§ WHAT IS REQUIRED:
All lines from the one containing "Given: Click the guided steps message text" through the last line of the listing below are to be copied exactly. Exclude the pictures.

§ DATA:
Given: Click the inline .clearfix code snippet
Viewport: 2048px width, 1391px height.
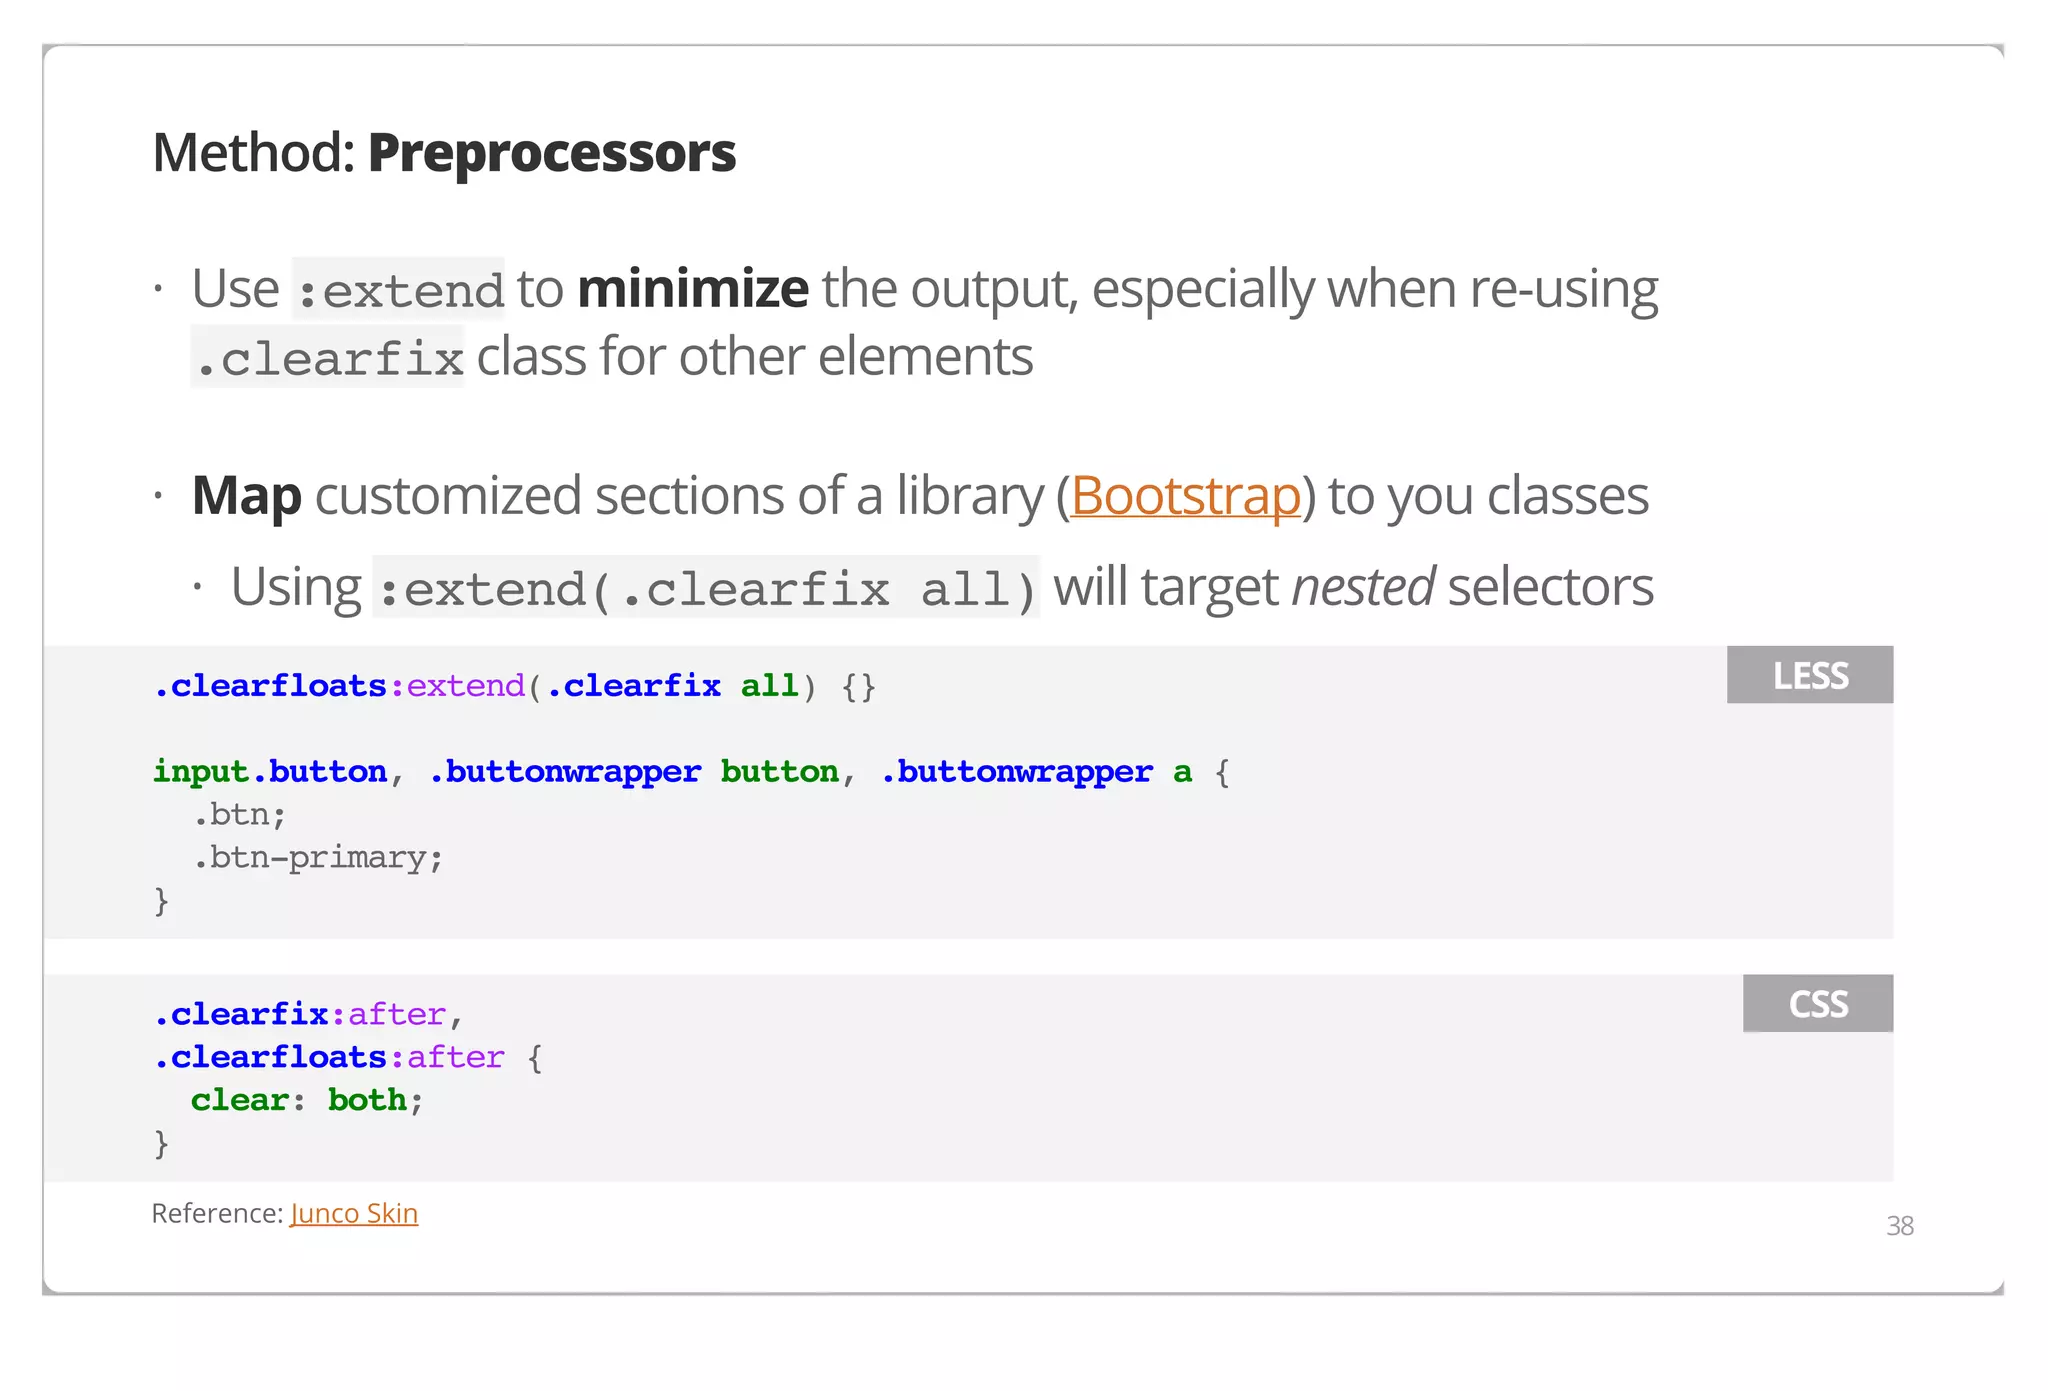Looking at the screenshot, I should [328, 358].
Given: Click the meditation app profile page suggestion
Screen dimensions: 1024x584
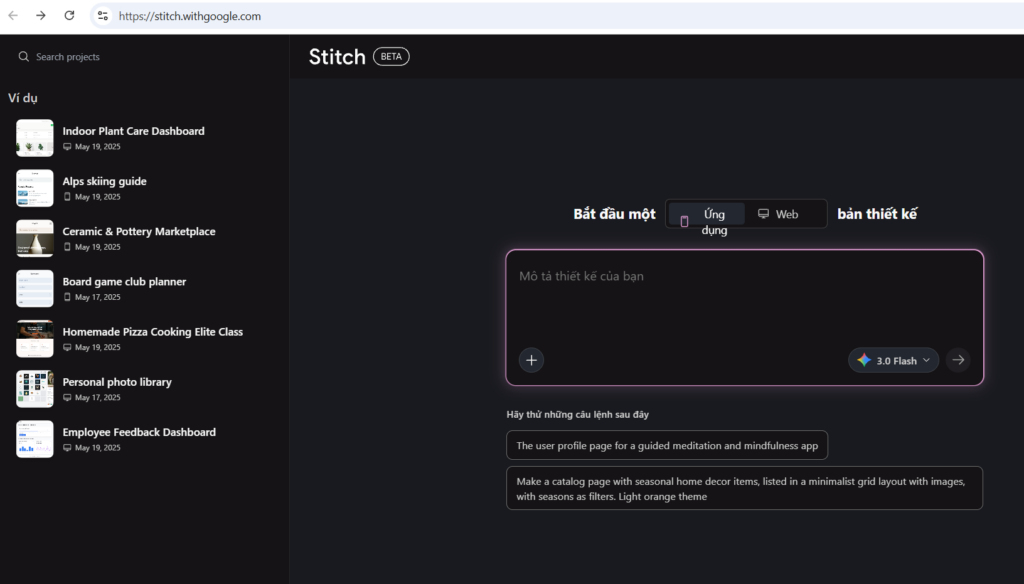Looking at the screenshot, I should [x=666, y=445].
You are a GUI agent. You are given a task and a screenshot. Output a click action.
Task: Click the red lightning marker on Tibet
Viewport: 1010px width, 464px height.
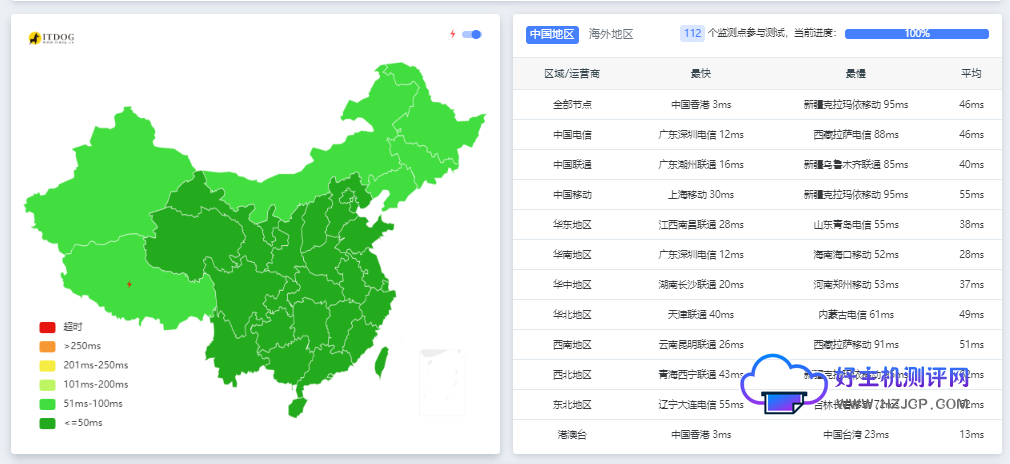(128, 284)
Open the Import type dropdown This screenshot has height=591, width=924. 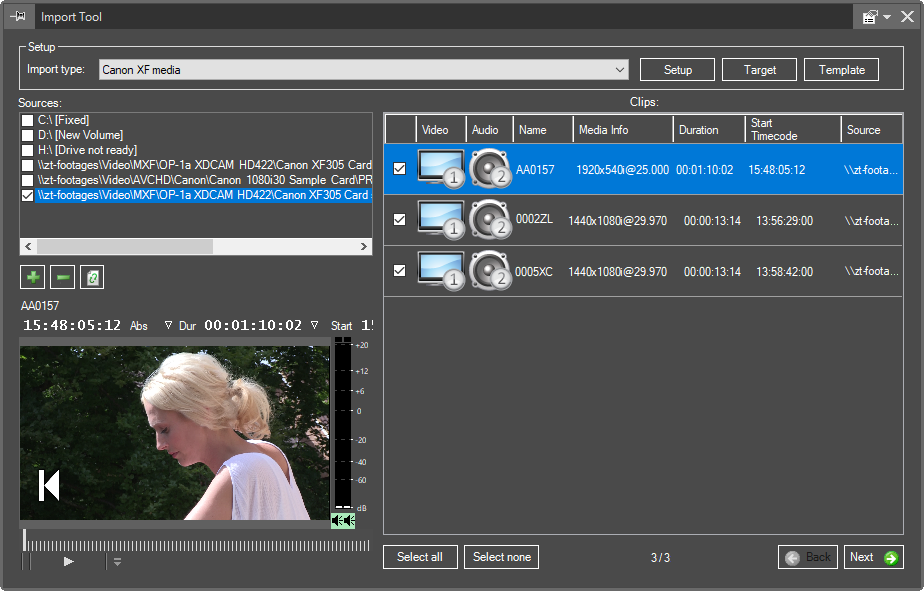click(620, 70)
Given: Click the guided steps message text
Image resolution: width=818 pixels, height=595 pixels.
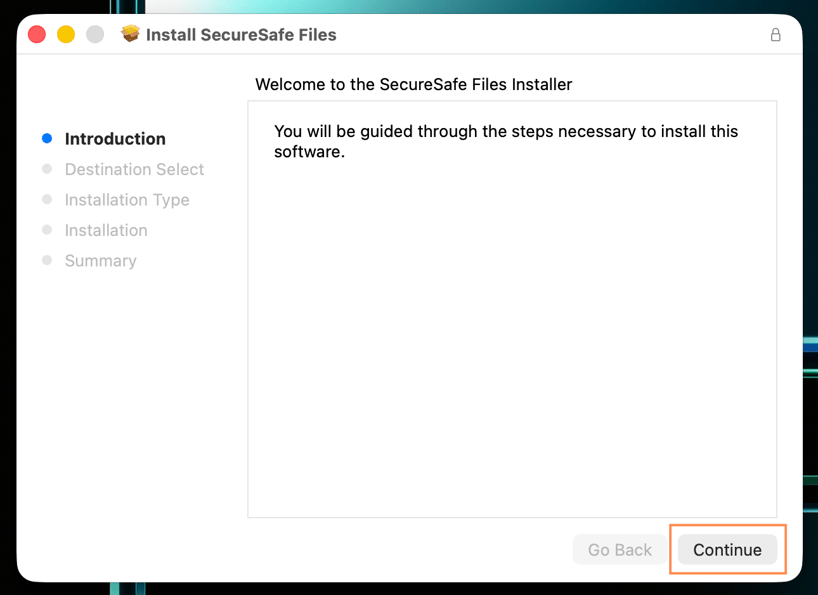Looking at the screenshot, I should tap(506, 141).
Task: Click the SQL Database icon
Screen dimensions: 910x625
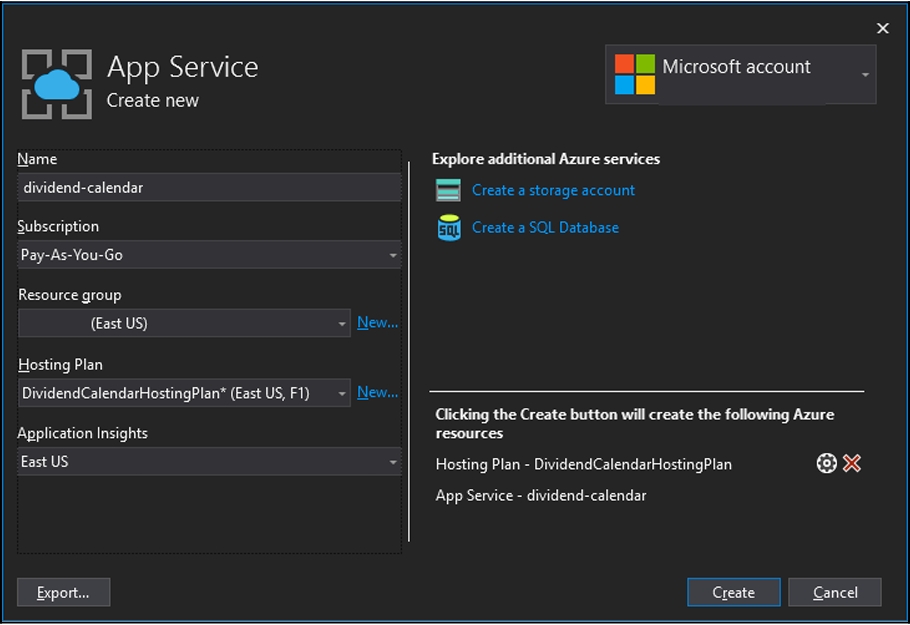Action: 449,228
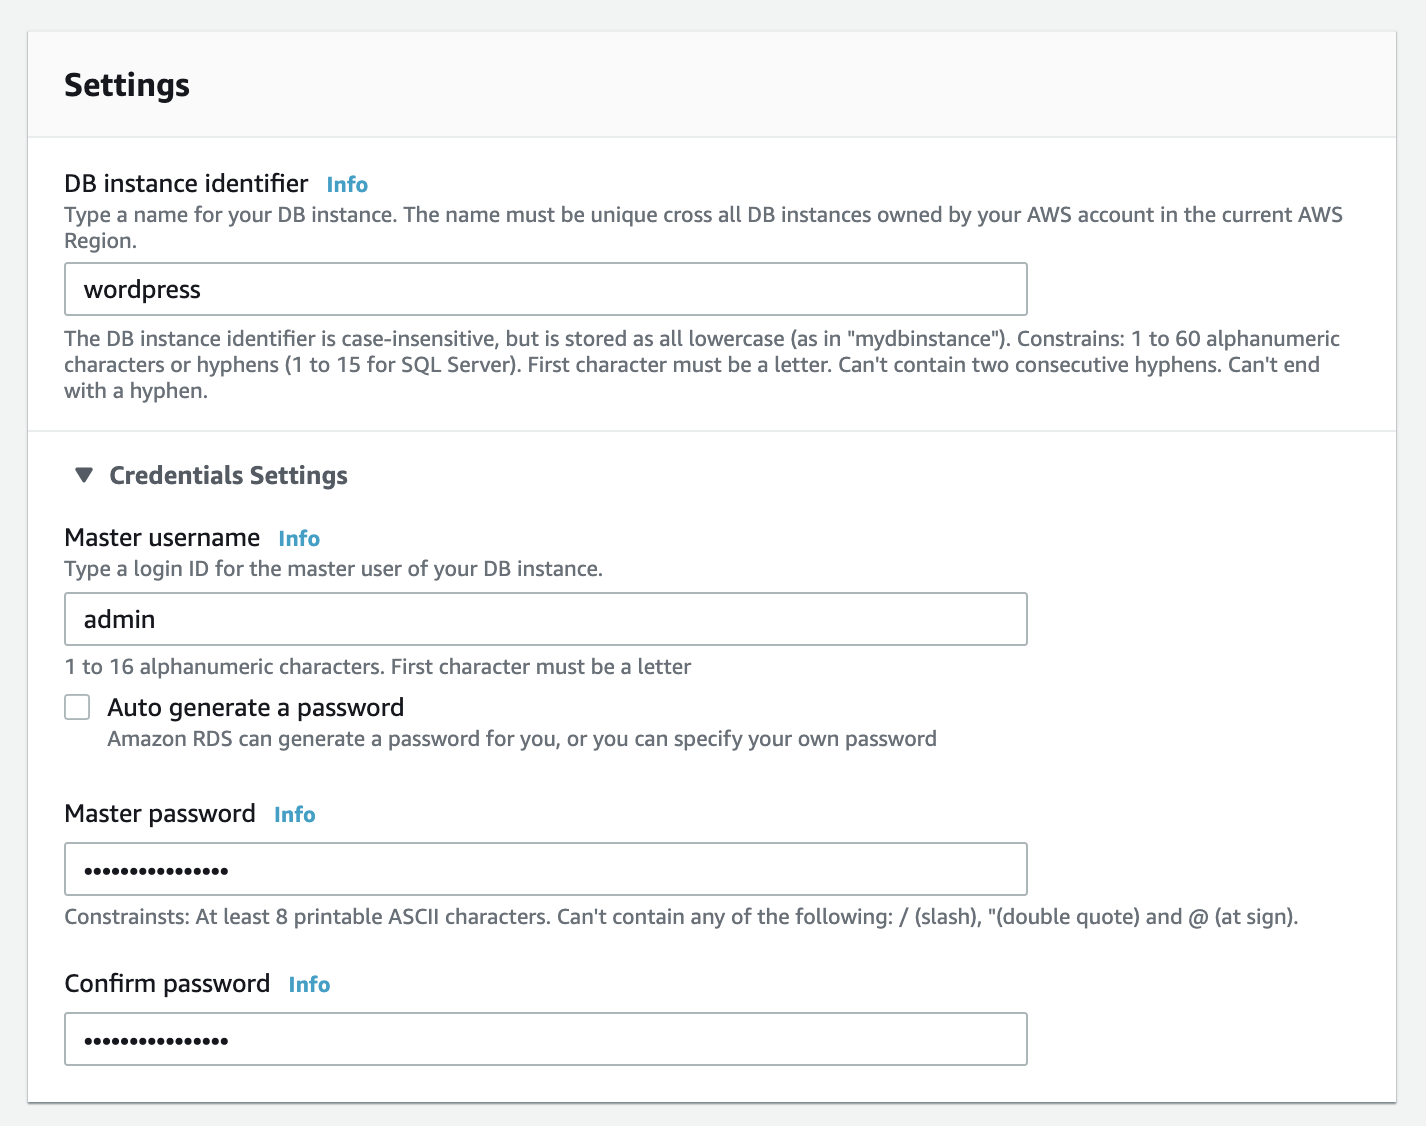Click the Settings panel heading
Screen dimensions: 1426x1126
127,85
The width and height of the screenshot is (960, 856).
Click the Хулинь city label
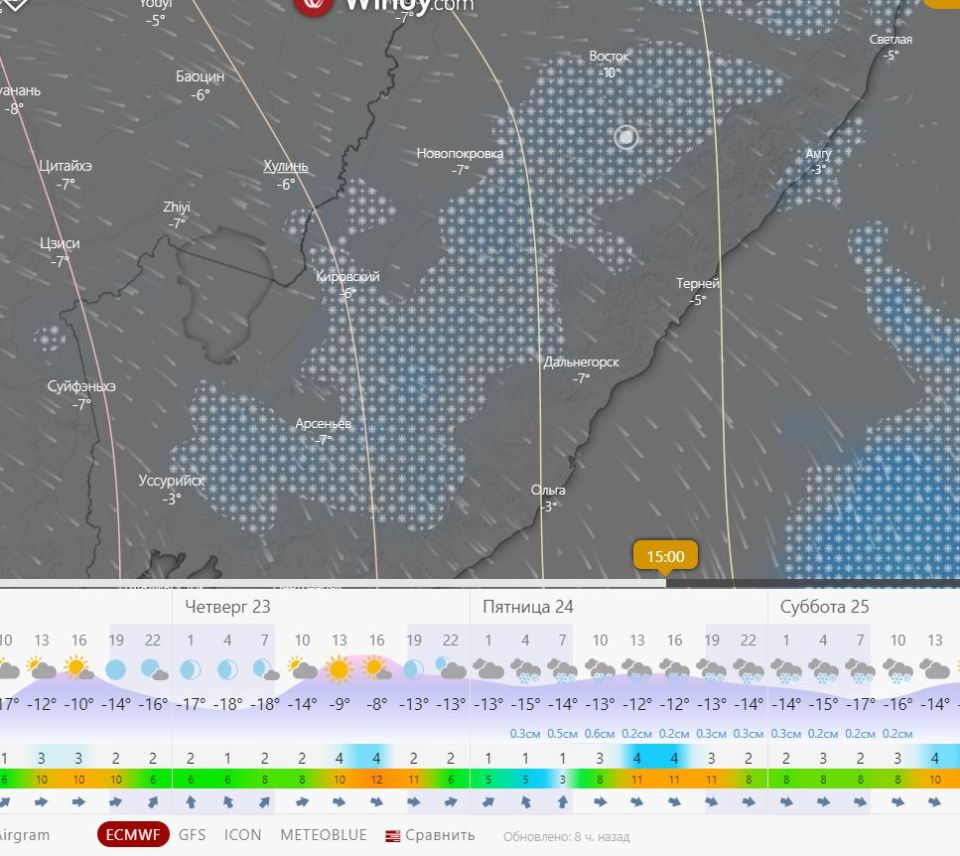point(286,166)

§ RESULT BELOW:
Given: Click the guided steps message text
Image resolution: width=818 pixels, height=595 pixels.
Looking at the screenshot, I should tap(506, 141).
Task: Click the SQL Database icon
Screen dimensions: 910x625
Action: 449,228
Click the Settings panel heading
Screen dimensions: 1426x1126
127,85
The width and height of the screenshot is (960, 856).
Click the Хулинь city label
point(286,166)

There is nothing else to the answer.